# Exercise details
Each line from the one that holds "The width and height of the screenshot is (1024, 768)." to the end of the records is to be retyped exactly. Pictures are not part of the copy.

# Entries supplied
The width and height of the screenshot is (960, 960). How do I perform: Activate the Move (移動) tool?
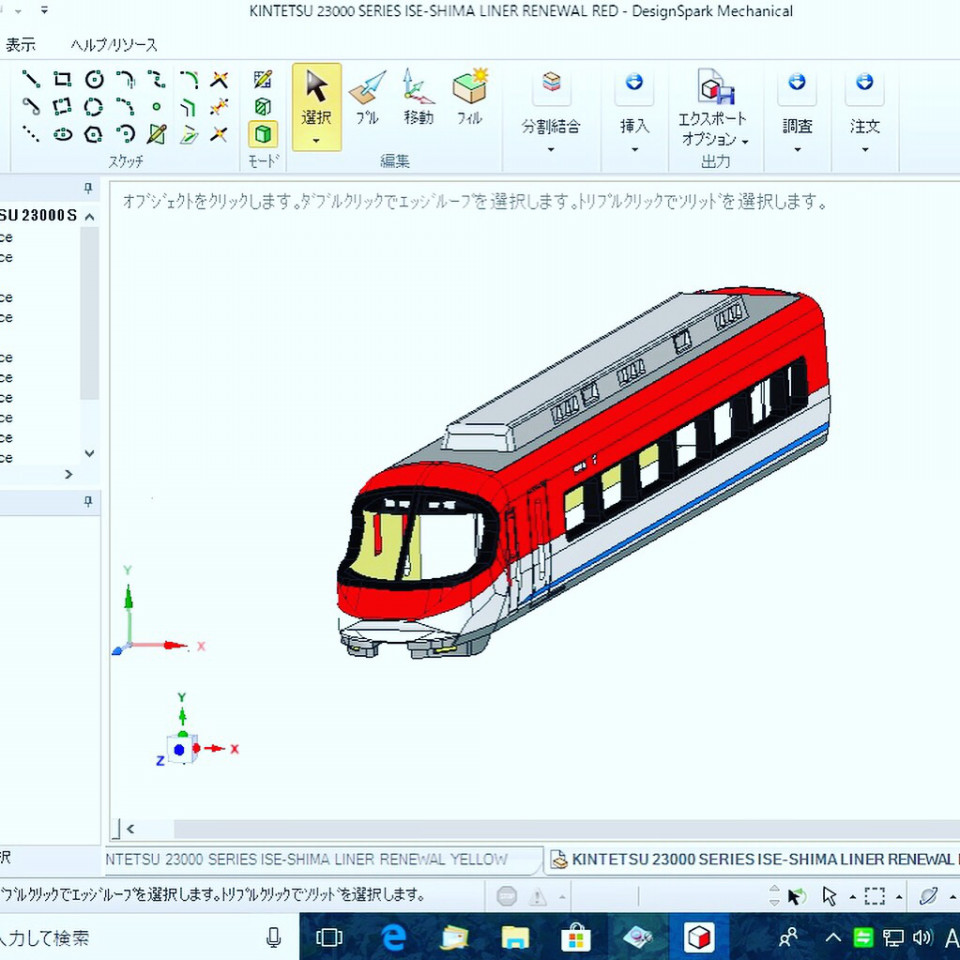[x=418, y=98]
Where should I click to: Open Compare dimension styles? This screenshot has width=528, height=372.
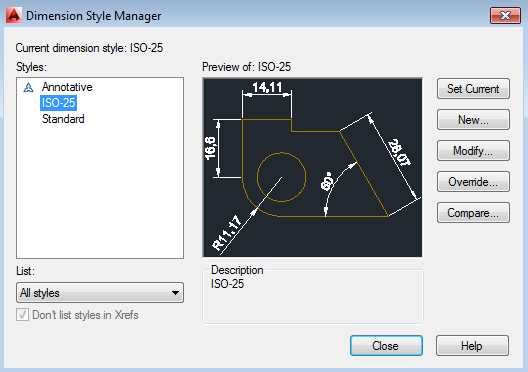[473, 213]
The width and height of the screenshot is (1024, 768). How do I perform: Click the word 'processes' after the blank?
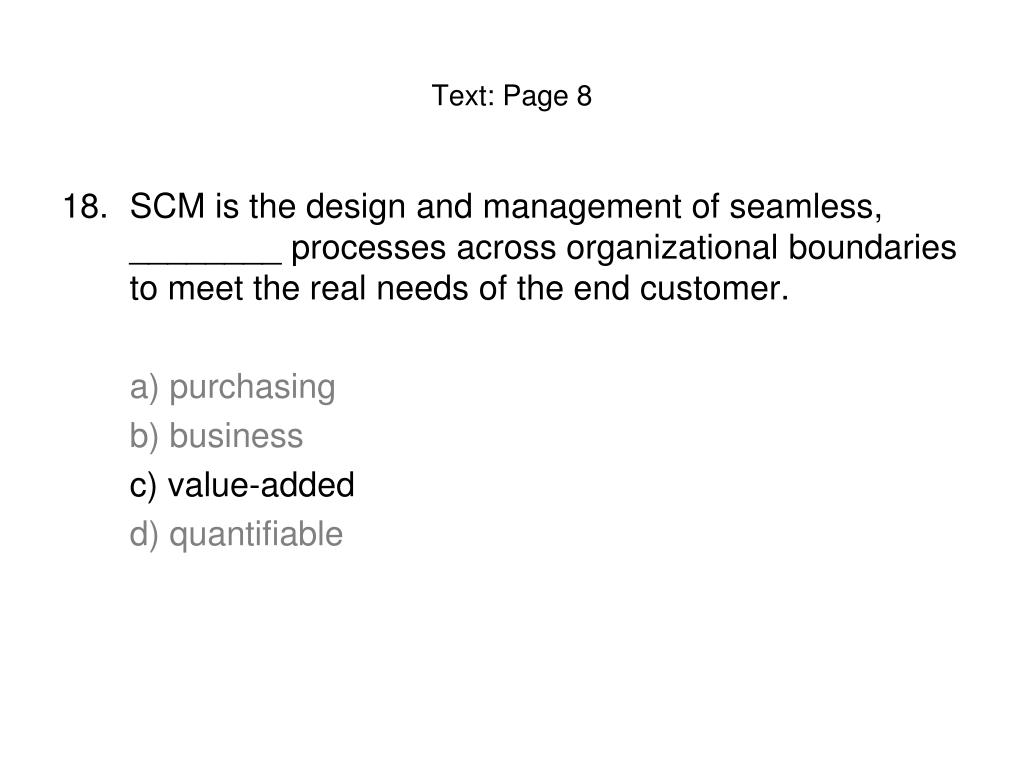coord(368,250)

# Answer to this problem
The width and height of the screenshot is (1024, 768). How do I perform: Click the word 'processes' after the blank?
coord(368,250)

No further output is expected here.